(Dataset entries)
========================
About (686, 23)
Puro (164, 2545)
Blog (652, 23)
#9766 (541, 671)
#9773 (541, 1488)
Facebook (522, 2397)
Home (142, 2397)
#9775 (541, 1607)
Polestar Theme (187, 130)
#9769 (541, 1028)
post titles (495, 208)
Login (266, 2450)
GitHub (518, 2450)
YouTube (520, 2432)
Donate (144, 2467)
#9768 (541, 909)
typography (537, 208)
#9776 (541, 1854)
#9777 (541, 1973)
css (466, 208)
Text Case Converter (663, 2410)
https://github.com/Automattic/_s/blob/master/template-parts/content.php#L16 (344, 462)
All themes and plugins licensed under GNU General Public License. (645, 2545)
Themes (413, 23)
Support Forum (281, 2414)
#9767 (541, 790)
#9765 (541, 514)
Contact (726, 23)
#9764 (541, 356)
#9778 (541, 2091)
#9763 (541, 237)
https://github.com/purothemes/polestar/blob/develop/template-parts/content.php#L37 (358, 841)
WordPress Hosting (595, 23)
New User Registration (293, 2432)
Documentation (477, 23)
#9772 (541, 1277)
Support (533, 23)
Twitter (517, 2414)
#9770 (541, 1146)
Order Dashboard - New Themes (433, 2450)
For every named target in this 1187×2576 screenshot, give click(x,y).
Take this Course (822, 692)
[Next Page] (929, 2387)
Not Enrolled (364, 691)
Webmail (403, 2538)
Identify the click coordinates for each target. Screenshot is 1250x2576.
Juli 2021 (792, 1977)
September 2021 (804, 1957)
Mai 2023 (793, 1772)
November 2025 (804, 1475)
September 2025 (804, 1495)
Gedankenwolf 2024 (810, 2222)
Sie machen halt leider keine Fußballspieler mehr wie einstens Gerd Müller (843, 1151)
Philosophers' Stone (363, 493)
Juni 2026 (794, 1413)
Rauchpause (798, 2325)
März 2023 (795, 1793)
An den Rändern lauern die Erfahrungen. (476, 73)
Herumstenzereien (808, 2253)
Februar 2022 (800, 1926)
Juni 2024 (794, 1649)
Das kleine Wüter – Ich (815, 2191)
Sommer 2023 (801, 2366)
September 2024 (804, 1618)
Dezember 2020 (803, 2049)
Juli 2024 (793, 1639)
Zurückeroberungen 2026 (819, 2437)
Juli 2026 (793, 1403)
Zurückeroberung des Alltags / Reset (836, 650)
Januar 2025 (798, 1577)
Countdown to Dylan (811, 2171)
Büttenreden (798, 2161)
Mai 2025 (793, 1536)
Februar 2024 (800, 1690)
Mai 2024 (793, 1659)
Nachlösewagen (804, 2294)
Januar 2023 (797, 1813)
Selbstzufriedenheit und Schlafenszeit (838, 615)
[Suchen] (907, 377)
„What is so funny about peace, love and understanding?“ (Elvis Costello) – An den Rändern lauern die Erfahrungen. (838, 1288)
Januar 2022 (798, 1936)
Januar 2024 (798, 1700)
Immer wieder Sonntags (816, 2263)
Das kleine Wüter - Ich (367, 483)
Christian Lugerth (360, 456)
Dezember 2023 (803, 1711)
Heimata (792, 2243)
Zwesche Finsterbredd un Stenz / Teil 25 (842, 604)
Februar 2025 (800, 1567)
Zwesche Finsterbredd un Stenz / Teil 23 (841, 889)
========================
** TASK GOAL **
Whenever the word "content" appears in a line above, copy that line.

** EXERCISE OUTPUT **
https://github.com/Automattic/_s/blob/master/template-parts/content.php#L16 (344, 462)
https://github.com/purothemes/polestar/blob/develop/template-parts/content.php#L37 (358, 841)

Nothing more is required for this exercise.